John SW Park is an Associate Professor of Asian American Studies and an affiliated faculty member in Law and Society and in Sociology. He serves as the Associate Dean in the College of Letters and Science. Prior to his appointment at UCSB, he served for two years as an Assistant Professor of American Studies and Asian American Studies at the University of Texas at Austin. He was an Assistant Professor at UCSB from 2002 to 2005. He completed his Ph.D. in Jurisprudence and Social Policy at Boalt Hall, the School of Law at the University of California at Berkeley. He has a Master’s degree in Public Policy from the Kennedy School of Government at Harvard, and he also graduated summa cum laude from Berkeley with a degree in Rhetoric. He worked for a year at an immigration law firm in San Francisco before completing his Ph.D.

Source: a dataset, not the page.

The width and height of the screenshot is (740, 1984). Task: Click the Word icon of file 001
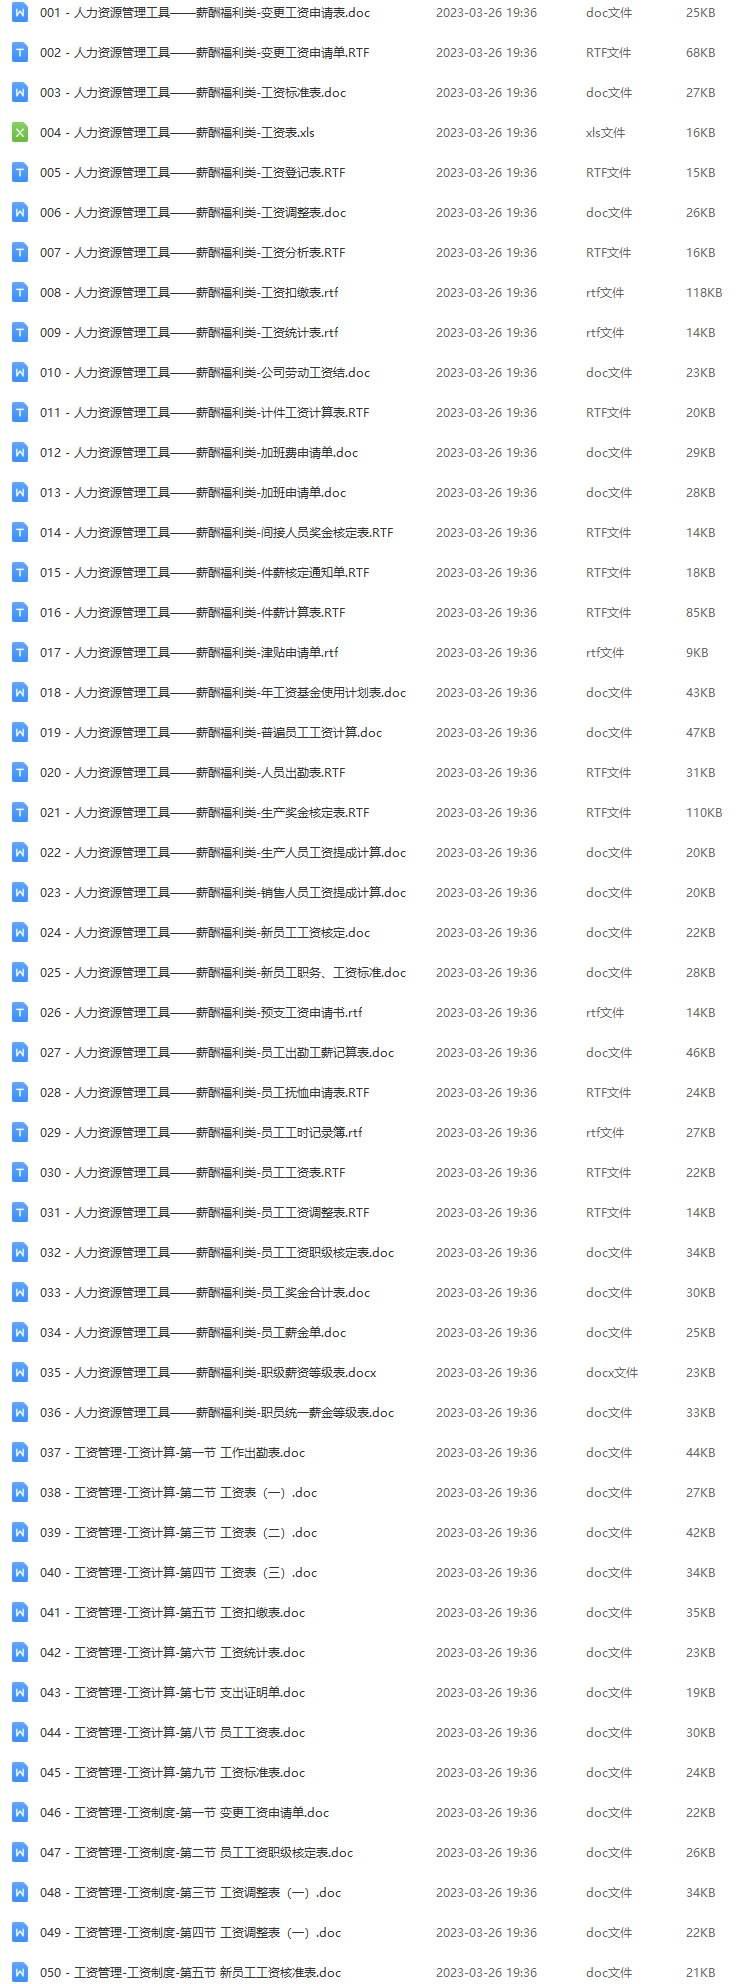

Professor Park writes and teaches on topics in race theory, immigration law and policy, and Anglo-American legal and political theory. He published Elusive Citizenship, a book with NYU Press on the philosophical and legal justifications for federal immigration law, as well as the law’s subsequent impact on Asian Americans. He has also published another book, Probationary Americans, concerning contemporary immigration rules and American race theory; this one was co-authored with his older brother, Edward Park, who is the Director of the Asian Pacific American Studies Program at Loyola Marymount University in Los Angeles. He is currently collecting materials for a definitive casebook on Asian American Legal History, and he is working on another book about fundamental moral and legal problems associated with illegal immigration.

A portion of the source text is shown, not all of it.